Britain's King Charles III reflected upon his late mother's “lifelong service” in a thank you message ahead of Queen Elizabeth II's funeral at Westminster Abbey in London on Monday morning.
President Droupadi Murmu, who is representing India at the state funeral, and the heads of state and government from around the world including United States President Joe Biden attended an “official state event” hosted by the King and Queen Consort Camilla at Buckingham Palace on Sunday evening.
Queen Elizabeth II, 96, passed away peacefully at her Scottish residence of Balmoral Castle on September 8 and has been Lying-in-State at Westminster Hall, where Murmu and the world leaders joined thousands of mourners to pay their respects to the late monarch.
“Over the last 10 days, my wife and I have been so deeply touched by the many messages of condolence and support we have received from this country and across the world,” Charles said in a statement, in the wake of a one-minute silence as a national moment of reflection in memory of the Queen at 20:00 local time on Sunday.
"In London, Edinburgh, Hillsborough and Cardiff we were moved beyond measure by everyone who took the trouble to come and pay their respects to the lifelong service of my dear mother, the late Queen,” he said.
“As we all prepare to say our last farewell, I wanted simply to take this opportunity to say thank you to all those countless people who have been such a support and comfort to my family and myself in this time of grief," he added.
Westminster Hall will close to the public early on Monday morning as preparations are made for the coffin to be conveyed in procession to Westminster Abbey nearby, where a congregation of around 2,000 will gather for a sombre ceremony starting at 11 am local time and concluding with a two-minute silence around an hour later.
Besides the visiting foreign dignitaries, hundreds of people who were recognised in the Queen's Birthday Honours list in June this year will also join the congregation, including those who made extraordinary contributions to the response to the COVID-19 pandemic.
British Prime Minister Liz Truss and Commonwealth Secretary-General Baroness Patricia Scotland will be among those reading “lessons” during the service.

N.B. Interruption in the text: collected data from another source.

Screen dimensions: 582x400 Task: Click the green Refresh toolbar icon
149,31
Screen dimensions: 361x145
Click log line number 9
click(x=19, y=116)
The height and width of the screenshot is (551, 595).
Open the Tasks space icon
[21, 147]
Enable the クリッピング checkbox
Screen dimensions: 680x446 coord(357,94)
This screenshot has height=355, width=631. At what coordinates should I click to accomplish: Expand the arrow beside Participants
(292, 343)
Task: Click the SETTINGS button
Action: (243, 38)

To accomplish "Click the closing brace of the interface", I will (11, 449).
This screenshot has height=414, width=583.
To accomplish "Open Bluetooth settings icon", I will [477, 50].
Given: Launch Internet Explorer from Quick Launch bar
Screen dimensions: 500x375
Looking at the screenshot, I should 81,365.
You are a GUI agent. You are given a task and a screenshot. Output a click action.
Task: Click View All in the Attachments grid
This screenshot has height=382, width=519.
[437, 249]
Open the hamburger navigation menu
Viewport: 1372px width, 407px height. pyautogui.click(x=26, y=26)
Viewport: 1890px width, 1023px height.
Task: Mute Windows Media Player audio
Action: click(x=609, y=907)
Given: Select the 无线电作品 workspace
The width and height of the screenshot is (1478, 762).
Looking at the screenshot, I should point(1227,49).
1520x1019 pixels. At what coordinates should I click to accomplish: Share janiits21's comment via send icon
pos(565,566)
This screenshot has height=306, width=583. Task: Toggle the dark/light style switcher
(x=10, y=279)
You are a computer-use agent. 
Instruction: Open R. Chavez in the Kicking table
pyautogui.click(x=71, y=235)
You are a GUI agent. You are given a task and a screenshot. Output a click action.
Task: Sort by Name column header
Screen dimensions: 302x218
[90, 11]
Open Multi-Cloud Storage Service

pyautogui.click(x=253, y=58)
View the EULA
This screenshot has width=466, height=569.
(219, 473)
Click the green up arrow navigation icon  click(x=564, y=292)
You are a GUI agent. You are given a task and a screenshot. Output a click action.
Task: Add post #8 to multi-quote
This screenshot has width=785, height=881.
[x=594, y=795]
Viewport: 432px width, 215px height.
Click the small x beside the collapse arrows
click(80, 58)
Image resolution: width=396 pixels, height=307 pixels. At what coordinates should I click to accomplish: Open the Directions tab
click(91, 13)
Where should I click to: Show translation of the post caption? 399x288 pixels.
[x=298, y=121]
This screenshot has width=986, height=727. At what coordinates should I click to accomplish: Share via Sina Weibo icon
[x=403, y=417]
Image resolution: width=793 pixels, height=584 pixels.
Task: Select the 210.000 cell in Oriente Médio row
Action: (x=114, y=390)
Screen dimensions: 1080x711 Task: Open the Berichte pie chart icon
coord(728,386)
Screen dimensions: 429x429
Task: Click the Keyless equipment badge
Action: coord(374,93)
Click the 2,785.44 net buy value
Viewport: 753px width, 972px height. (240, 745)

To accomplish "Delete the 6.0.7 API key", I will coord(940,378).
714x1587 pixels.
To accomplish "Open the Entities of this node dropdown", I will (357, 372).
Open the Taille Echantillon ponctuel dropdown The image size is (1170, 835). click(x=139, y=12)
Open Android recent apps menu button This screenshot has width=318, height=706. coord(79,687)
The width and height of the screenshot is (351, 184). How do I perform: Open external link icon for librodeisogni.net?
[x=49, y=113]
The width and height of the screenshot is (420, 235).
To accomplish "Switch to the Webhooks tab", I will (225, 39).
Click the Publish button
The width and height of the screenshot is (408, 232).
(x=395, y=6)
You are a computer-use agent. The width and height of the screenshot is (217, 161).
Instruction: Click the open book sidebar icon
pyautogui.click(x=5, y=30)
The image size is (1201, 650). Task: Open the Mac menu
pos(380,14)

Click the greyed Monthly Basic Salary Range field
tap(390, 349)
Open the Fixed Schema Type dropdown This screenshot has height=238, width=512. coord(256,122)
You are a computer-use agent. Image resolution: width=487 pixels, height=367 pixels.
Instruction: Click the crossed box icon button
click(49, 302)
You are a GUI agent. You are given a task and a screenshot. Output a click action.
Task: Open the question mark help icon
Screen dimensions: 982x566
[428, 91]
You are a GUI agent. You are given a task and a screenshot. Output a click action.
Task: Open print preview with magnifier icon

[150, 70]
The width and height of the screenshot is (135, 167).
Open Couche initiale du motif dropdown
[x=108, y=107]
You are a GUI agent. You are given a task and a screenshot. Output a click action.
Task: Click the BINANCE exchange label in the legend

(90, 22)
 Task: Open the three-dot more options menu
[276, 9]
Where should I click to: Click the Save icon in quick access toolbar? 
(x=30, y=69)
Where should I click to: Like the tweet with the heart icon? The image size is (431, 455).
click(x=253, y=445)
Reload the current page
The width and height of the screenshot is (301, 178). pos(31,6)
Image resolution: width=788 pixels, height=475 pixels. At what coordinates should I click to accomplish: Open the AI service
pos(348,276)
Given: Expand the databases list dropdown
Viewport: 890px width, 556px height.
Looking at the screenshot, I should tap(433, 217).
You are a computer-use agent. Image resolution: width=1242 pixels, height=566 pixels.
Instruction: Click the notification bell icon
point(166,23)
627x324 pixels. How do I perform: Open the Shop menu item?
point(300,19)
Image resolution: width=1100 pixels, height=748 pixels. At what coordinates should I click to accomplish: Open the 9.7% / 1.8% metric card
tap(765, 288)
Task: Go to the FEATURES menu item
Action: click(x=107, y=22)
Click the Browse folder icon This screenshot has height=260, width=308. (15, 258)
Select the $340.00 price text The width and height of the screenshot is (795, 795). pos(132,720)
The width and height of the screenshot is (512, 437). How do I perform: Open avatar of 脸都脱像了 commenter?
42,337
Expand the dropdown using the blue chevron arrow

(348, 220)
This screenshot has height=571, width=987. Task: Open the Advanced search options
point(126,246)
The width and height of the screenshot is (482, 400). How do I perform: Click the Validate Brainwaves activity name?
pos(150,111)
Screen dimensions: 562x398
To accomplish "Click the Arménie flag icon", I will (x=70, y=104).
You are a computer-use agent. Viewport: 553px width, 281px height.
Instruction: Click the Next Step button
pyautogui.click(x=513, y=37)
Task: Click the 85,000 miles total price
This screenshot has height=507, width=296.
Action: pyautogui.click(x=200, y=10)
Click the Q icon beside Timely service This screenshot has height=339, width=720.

The Archbishop of York, the Cardinal Archbishop of Westminster, the Moderator of the General Assembly of the Church of Scotland and the Free Churches Moderator will say prayers and the sermon will be given by the Archbishop of Canterbury, who will also give the Commendation.
Around 4,000 military personnel have been rehearsing for days for one of the UK's largest state events in decades, with the last state funeral at the Abbey held in 1965 for Britain's war-time Prime Minister Winston Churchill.
“Elements of the state funeral service and the associated ceremonial arrangements will pay tribute to the Queen's extraordinary reign, and Her Majesty's remarkable life of service as head of state, nation and Commonwealth,” Buckingham Palace said.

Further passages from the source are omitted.